HC Deb 21 June 1894 vol 25 cc1629-30
MR. SEXTON (Kerry, N.)

I beg to ask the Chief Secretary to the Lord Lieutenant of Ireland, with reference to recent disparaging suggestions as to the management of the Listowel Poor Law Union, whether he is aware that, at the close of the last financial year, on the 25th of March, 1894, the Guardians had to credit of their bank account £1,941 7s. 10d., and assets outstanding to the value of £4,000, and whether, at the date in question, all substantial debts of the Union had been discharged, including a sum of £500 due for seed rate by the Glinn Union, lately incorporated with Listowel; and that the Guardians have still kept to their credit a sum of over £1,000, although the sum of £690, balance of seed rate due by the Glin Union, has been withdrawn from their account by sealed order; and whether the increase of charge for indoor and outdoor relief is reasonably accounted for by a moderate improvement in the dietary, by pressure of poverty, owing to agricultural depression, by the number of evictions in the district, and by the effect of the emigration of young people upon the proportion of the aged in the Home population?

MR. J. MORLEY

The clerk of the Listowel Board of Guardians reports that on the 25th of March last the Guardians had a credit balance at bank of £1,941 7s. 10d., and that the total assets outstanding amounted to£1,883 11s. 10d.

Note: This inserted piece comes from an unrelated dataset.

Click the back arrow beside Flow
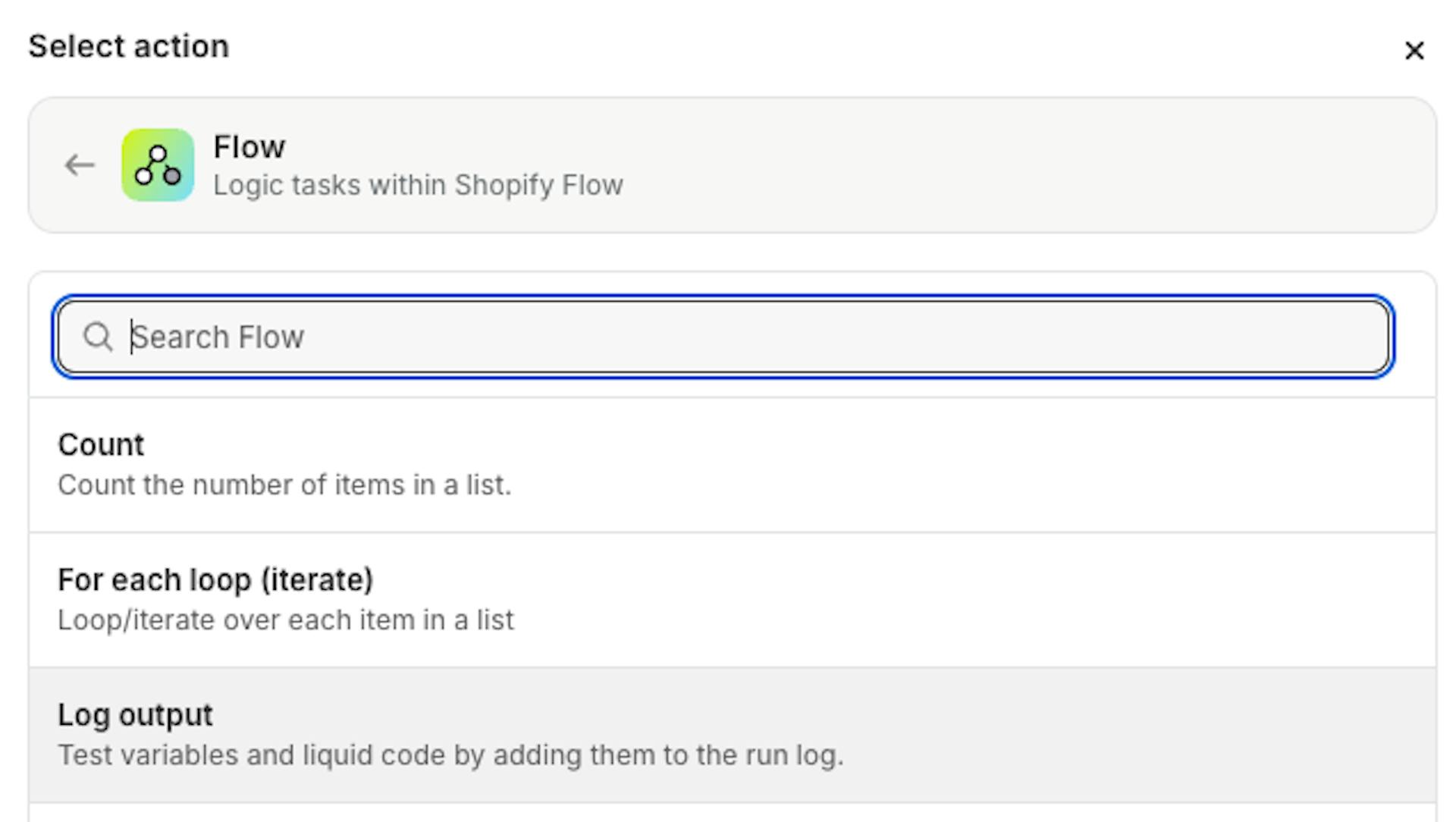This screenshot has height=822, width=1456. click(x=80, y=165)
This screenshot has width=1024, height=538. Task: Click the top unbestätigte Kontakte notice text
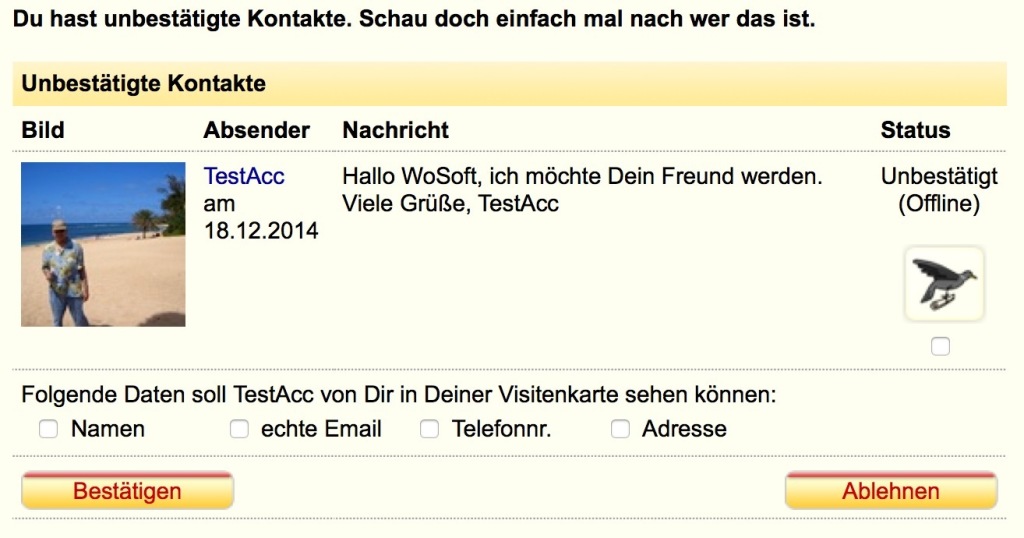coord(414,18)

At the close of the half-year to the 25th of March last, the outstanding seed rate amounted to £1,189 17s. 4d., nearly £1,000 of which were due by the divisions transferred from the late Glinn Union, but of which about one-half only is recoverable, and there being at that date £690 12s. 10d. due to the Board of Works, the outstanding seed rate cannot be considered an asset. A sum of £500 was paid to the Board of Works on the 20th of February on account of seed loan for the transferred electoral divisions, but all the substantial debts of the Union had not on March 25th last been discharged, there being due to Union officers, contractors, and others £740 which, if then paid, would reduce the credit balance to £1,200. After payment on the 30th of April of £690, balance of seed rate due by the Glinn Union, the Guardians had to their credit at bank £1,062, and at the present time the credit balance stands at £310. The dietary of the inmates of the workhouse has been improved of late years, and this to some extent has caused an increase of charge. No opinion is expressed as to the other causes alleged in the concluding paragraph.